Monday, 7 December 2020

Voyager Probes Find New Electron-Accelerating Physics in Deep Space

Image Credit: NASA / JPL Tech

NASA launched the Voyager probes more than 40 years ago, and the fact we’re still talking about the impact of these spacecraft is a testament to how well-planned these missions were. Both Voyager 1 and 2 are outside the solar system now, but there’s plenty to see out there in the interstellar medium (ISM). A newly published study from the University of Iowa says that the Voyager probes have discovered an entirely new kind of “electron burst” related to coronal mass ejections on the sun. 

The Voyager probes were launched within weeks of each other in 1977, taking advantage of a fortuitous alignment of the planets that occurs only once every 175 years. The spacecraft took different routes through the outer solar system, with Voyager 1 swinging past Jupiter and Saturn while Voyager 2 visited Jupiter, Saturn, Uranus, and Neptune. The probes got a gravity boost from these massive planets, flinging them out of the solar system. In 2012, Voyager 1 crossed the “heliopause,” the region of space where the solar wind dissipates and gives way to the ISM. Voyager 2, which took a more circuitous route, did the same in 2018. 

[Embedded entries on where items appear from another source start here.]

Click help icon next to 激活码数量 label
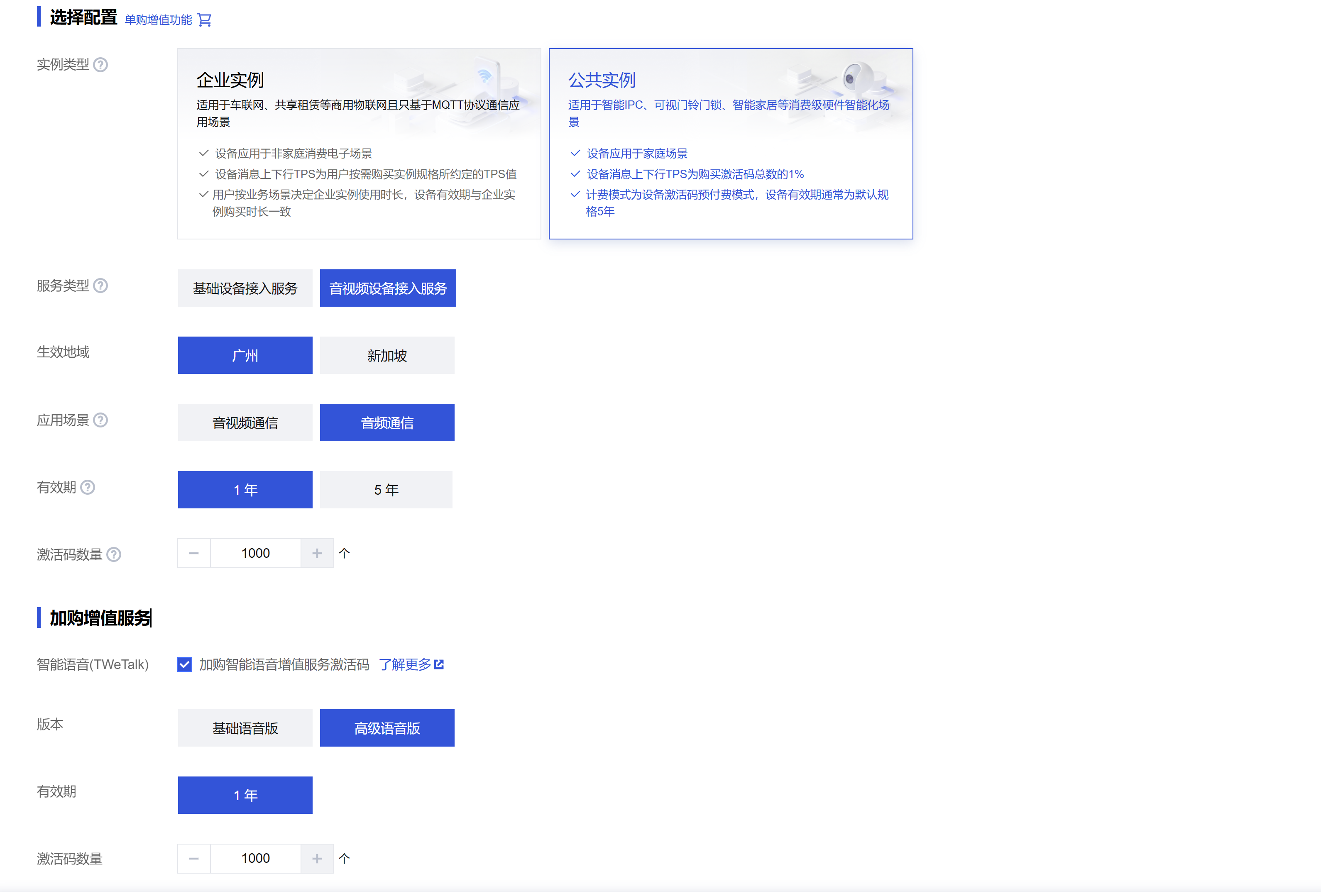Image resolution: width=1321 pixels, height=896 pixels. 114,555
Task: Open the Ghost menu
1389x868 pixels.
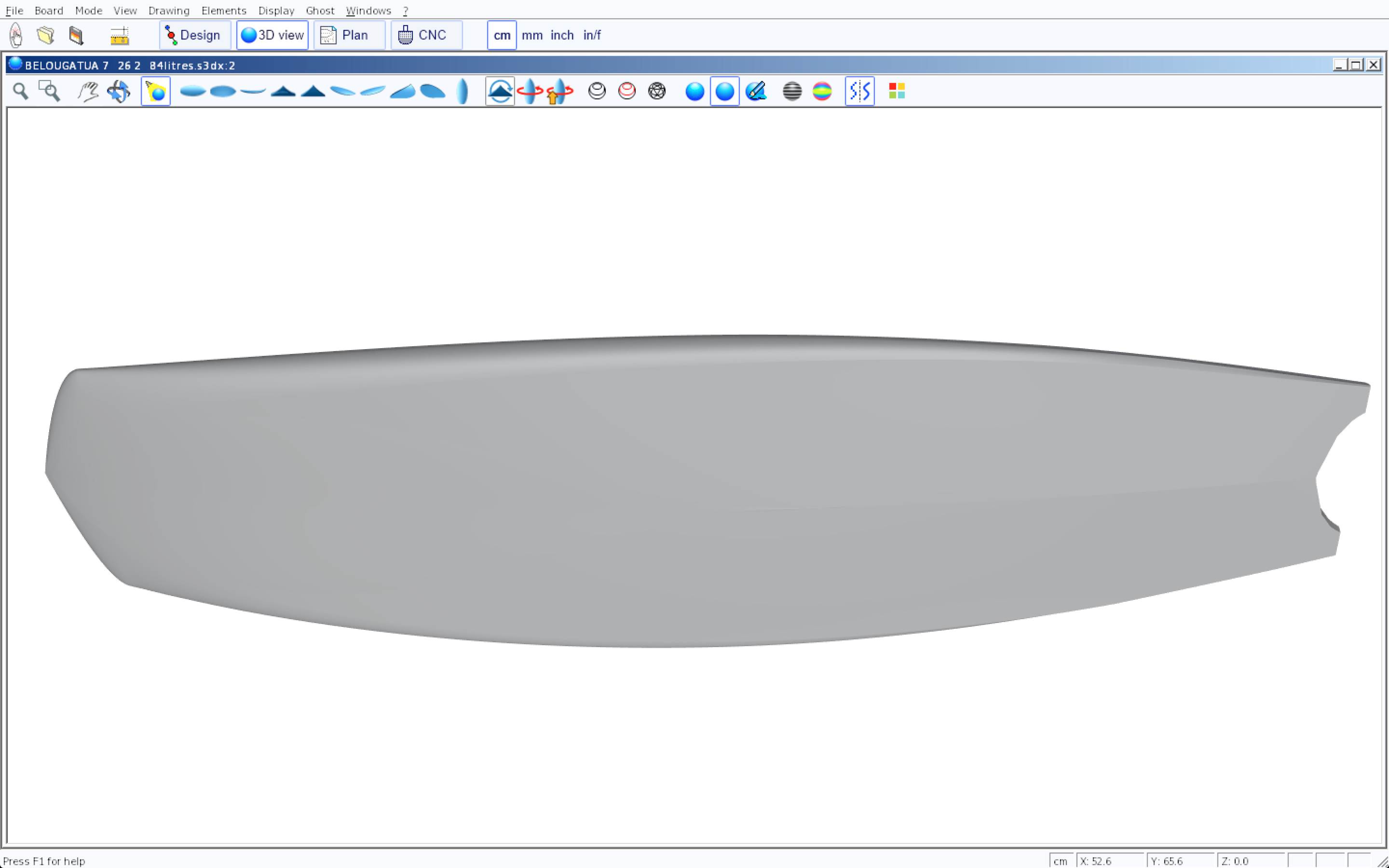Action: coord(320,10)
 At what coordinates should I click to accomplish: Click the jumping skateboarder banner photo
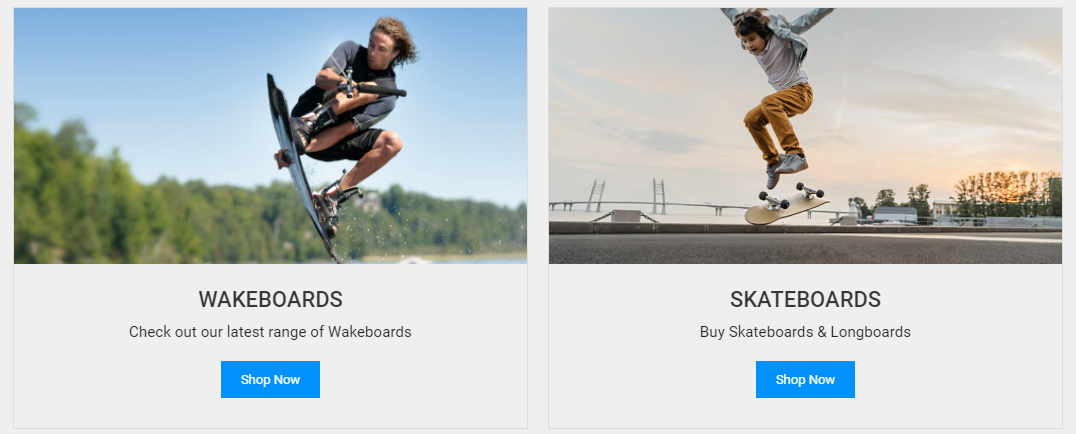805,136
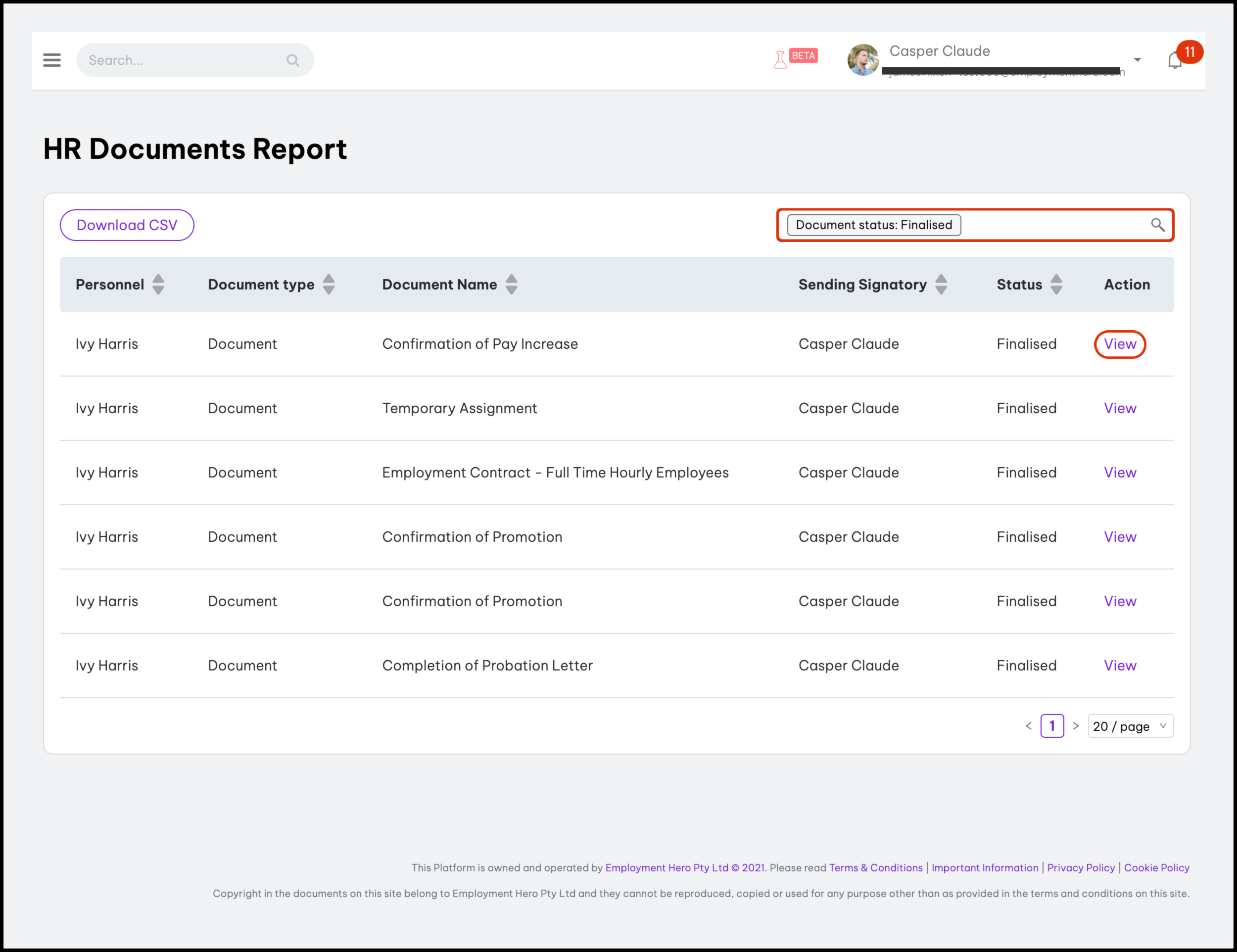This screenshot has width=1237, height=952.
Task: Go to next page arrow
Action: pos(1076,726)
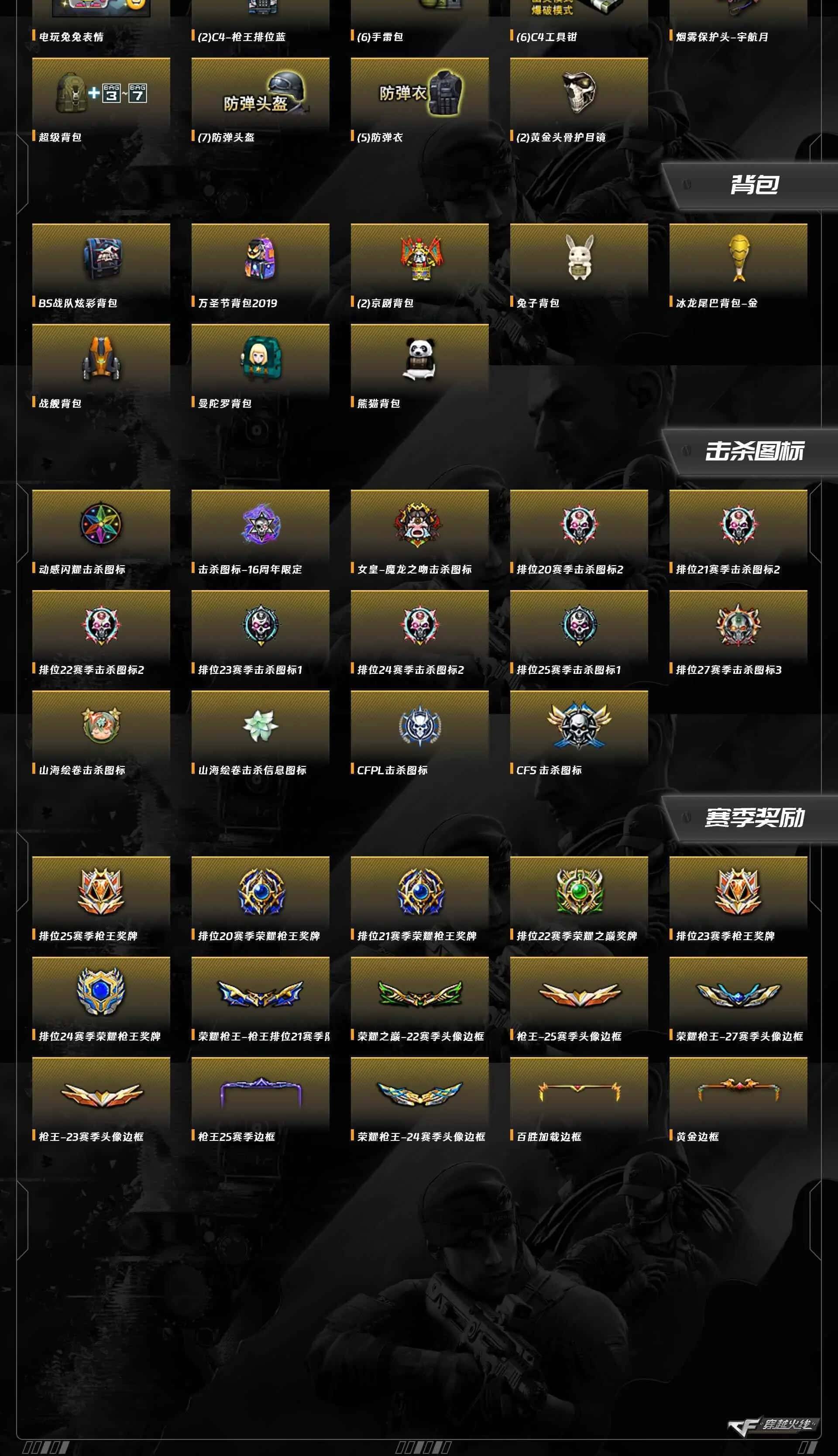Click the 山海绘卷击杀信息图标 flower icon
Image resolution: width=838 pixels, height=1456 pixels.
tap(260, 725)
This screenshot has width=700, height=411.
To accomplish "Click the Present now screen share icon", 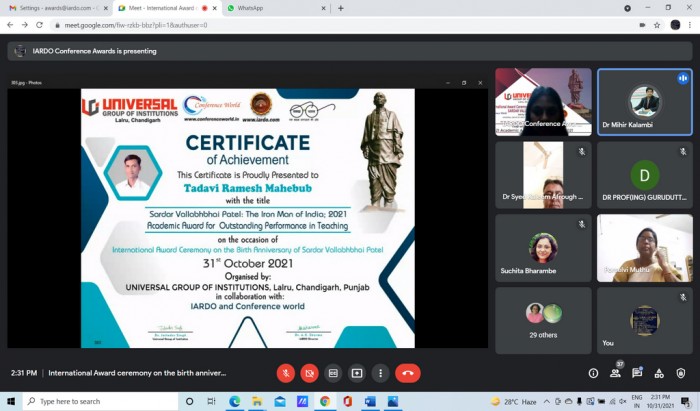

Once in the ISM, the Voyager probes were able to look at the bubble of space dominated by the sun from the outside. That’s something no other spacecraft can do. Luckily, NASA planned ahead and equipped the robotic explorers with instruments that could probe the ISM. Cosmic ray detectors on the probes have been used to track the effects of coronal mass ejections (CME), which travel outward through space until they hit the heliopause. It takes about a year for these puffs of hot gas and energy to get there, and a few are powerful enough to punch through the heliosphere and into the ISM. That’s where Voyager 1 and 2 have noted some unexpected behavior. 

The approximate positions of Voyager-1 and 2.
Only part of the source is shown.